→ **What is needed**: Find the string "computer" in the records. Copy each line that has it.

Stored data entries
★ ★ ★ ★ ★

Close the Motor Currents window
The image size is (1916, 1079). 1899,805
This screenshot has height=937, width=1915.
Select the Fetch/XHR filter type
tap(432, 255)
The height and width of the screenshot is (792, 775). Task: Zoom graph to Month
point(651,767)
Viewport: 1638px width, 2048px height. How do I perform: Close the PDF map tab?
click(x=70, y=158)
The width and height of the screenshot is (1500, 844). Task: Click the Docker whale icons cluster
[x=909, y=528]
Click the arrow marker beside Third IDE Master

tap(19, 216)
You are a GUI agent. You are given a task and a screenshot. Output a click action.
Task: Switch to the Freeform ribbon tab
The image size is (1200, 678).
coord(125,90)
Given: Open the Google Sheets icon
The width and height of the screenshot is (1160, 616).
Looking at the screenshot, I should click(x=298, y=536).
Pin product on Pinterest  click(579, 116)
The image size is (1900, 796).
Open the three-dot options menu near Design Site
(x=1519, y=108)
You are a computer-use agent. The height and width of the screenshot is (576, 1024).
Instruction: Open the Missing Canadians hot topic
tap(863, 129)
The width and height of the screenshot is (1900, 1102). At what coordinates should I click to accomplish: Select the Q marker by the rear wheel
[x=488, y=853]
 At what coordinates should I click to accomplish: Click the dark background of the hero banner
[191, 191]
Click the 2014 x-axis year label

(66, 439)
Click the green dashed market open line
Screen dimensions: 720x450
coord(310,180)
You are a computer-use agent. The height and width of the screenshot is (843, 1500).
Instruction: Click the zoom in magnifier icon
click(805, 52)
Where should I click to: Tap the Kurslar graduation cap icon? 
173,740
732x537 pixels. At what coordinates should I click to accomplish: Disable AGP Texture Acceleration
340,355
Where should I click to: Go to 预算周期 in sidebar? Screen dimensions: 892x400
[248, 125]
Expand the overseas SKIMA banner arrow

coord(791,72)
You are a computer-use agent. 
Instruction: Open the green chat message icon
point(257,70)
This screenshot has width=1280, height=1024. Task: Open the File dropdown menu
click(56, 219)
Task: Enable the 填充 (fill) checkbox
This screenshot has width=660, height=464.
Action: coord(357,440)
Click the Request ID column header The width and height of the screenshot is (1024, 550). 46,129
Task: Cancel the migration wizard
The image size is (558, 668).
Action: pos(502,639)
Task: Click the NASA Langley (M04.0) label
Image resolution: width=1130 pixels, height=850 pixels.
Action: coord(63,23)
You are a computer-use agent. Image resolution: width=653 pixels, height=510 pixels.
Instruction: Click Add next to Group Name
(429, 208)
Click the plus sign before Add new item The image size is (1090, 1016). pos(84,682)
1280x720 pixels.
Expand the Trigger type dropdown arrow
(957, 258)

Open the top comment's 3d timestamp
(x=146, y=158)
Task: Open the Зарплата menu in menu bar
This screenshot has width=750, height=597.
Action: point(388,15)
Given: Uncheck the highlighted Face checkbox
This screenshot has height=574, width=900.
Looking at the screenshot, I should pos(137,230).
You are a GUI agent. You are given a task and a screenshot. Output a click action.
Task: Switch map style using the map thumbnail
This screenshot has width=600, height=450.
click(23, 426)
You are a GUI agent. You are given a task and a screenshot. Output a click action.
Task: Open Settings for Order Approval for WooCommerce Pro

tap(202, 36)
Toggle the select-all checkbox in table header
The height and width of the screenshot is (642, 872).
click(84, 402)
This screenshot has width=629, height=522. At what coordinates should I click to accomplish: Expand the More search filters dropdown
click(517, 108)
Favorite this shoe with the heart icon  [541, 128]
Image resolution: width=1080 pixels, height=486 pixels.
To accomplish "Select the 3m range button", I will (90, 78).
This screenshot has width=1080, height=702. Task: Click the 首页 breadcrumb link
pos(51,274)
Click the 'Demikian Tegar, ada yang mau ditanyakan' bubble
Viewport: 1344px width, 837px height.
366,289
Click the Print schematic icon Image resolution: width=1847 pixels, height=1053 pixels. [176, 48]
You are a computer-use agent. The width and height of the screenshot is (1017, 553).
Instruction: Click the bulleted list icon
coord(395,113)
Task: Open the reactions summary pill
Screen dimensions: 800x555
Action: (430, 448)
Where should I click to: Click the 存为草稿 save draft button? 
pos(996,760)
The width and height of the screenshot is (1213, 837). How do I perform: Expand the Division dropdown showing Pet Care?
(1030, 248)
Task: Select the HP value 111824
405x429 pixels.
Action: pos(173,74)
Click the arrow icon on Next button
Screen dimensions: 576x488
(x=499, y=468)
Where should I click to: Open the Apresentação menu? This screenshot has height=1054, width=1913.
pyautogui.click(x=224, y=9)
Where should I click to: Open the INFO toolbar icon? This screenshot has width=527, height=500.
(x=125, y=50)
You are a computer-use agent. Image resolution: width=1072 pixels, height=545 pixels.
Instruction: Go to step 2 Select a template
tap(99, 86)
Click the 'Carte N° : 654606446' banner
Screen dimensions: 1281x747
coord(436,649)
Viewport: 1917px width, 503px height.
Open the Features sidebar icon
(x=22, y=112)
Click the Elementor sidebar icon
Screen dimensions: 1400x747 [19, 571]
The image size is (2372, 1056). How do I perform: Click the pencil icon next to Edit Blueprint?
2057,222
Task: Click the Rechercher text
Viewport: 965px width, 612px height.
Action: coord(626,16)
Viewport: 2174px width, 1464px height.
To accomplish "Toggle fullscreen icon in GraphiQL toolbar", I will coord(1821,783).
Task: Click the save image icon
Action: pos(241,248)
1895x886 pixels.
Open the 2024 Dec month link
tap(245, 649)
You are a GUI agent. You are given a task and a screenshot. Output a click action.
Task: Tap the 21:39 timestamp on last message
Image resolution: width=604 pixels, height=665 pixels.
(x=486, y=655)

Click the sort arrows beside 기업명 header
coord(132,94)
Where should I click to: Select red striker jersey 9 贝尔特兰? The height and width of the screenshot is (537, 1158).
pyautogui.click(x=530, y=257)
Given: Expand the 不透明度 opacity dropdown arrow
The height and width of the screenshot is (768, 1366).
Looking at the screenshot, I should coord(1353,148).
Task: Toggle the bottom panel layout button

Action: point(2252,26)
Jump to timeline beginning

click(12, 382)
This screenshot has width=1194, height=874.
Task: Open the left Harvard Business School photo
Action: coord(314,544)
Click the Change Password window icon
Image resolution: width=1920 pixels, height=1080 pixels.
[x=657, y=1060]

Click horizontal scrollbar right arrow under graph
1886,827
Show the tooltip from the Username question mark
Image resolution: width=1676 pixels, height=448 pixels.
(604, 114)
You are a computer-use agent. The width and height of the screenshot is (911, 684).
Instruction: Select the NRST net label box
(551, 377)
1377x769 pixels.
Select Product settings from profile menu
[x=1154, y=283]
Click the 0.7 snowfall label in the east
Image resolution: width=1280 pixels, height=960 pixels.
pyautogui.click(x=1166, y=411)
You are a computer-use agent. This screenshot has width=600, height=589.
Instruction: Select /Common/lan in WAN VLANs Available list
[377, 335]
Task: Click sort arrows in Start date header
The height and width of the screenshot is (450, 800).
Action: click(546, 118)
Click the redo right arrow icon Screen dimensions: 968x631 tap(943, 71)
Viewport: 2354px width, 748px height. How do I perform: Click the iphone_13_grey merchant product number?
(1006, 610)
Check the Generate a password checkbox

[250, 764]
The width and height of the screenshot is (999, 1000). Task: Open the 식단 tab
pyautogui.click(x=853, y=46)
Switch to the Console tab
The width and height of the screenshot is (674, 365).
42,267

★ ★ ★ ★ ★

→ **Answer space**:
You are a computer-use agent. The height and width of the screenshot is (576, 1024).
You are a computer-use agent. The height and width of the screenshot is (843, 1500).
You are a computer-use agent. 
You are a computer-use agent. Image resolution: width=653 pixels, height=510 pixels.
You are a computer-use agent. The width and height of the screenshot is (1017, 553).
You are a computer-use agent. Image resolution: width=1072 pixels, height=545 pixels.
You are a computer-use agent. The width and height of the screenshot is (911, 684).
You are a computer-use agent. This screenshot has width=600, height=589.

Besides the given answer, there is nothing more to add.